[GIVEN REQUEST] Please rewrite the rows from the line with "How do I perform: Tap the q key?" up to and including the line with "pyautogui.click(x=290, y=191)", replacing "Tap" with "Press" and leaving everything else unchanged.

[TASK INPUT]
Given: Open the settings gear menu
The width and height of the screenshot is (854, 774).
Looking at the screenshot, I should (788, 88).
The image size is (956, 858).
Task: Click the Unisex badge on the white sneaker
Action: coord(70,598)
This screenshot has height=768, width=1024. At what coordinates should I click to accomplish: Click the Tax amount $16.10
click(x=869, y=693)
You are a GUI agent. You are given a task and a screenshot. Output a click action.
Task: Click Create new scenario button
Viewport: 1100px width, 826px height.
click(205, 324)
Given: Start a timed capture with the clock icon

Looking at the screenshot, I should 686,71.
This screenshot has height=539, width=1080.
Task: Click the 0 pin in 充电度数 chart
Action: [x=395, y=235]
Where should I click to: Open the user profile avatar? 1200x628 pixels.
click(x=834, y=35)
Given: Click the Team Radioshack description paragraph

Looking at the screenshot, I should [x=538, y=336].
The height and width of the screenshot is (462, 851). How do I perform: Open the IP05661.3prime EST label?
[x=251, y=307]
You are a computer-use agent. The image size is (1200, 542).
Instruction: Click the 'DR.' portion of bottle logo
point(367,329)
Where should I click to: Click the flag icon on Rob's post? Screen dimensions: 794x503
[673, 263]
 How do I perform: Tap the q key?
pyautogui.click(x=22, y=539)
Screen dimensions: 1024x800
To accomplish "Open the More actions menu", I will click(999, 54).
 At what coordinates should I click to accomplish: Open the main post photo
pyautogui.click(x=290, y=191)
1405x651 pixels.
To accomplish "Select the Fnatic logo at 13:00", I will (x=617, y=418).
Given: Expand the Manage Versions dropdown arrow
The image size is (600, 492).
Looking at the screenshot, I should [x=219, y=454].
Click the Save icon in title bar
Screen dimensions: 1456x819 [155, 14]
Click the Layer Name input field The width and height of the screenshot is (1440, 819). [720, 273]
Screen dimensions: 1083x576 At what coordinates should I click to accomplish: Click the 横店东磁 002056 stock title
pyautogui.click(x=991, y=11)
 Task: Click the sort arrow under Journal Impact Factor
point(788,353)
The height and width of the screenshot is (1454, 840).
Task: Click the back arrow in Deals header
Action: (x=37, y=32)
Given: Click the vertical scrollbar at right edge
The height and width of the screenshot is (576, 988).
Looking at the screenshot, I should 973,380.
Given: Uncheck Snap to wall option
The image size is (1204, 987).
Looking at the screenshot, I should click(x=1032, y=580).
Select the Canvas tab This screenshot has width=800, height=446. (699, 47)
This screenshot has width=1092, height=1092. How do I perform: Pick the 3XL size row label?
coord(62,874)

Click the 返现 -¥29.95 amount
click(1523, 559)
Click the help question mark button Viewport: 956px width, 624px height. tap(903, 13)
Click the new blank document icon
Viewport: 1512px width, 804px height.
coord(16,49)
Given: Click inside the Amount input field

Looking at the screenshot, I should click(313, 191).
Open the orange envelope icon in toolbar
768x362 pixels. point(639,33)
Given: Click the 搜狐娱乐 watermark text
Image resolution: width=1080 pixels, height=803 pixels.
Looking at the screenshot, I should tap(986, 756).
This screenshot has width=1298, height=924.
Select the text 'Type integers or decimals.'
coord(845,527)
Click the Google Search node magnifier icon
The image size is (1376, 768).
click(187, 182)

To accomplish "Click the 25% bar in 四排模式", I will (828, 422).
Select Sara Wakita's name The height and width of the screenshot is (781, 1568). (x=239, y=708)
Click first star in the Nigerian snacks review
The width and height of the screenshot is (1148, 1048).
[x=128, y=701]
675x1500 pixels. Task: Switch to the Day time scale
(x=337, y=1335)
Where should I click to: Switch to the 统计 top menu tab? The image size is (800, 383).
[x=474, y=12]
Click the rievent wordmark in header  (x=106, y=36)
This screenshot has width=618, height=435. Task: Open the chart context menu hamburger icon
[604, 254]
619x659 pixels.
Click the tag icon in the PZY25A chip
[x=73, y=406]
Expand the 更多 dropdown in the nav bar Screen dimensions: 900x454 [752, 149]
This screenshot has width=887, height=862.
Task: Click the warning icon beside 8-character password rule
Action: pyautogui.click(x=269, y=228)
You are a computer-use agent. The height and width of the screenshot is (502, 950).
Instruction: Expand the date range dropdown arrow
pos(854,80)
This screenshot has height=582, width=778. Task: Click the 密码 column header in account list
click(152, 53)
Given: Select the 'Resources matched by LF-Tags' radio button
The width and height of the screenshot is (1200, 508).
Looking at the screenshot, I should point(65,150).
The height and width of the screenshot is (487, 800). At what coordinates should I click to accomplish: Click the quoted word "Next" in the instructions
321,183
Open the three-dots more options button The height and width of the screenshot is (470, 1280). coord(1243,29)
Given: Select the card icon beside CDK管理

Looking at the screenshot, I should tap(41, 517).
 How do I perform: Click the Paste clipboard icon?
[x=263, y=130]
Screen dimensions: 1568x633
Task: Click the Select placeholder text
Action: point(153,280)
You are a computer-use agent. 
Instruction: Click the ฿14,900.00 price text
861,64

[CORRECT ANSWER]
 How do I perform: Press the q key?
pyautogui.click(x=22, y=539)
Screen dimensions: 1024x800
To accomplish "Open the More actions menu", I will click(999, 54).
 At what coordinates should I click to accomplish: Open the main post photo
pyautogui.click(x=290, y=191)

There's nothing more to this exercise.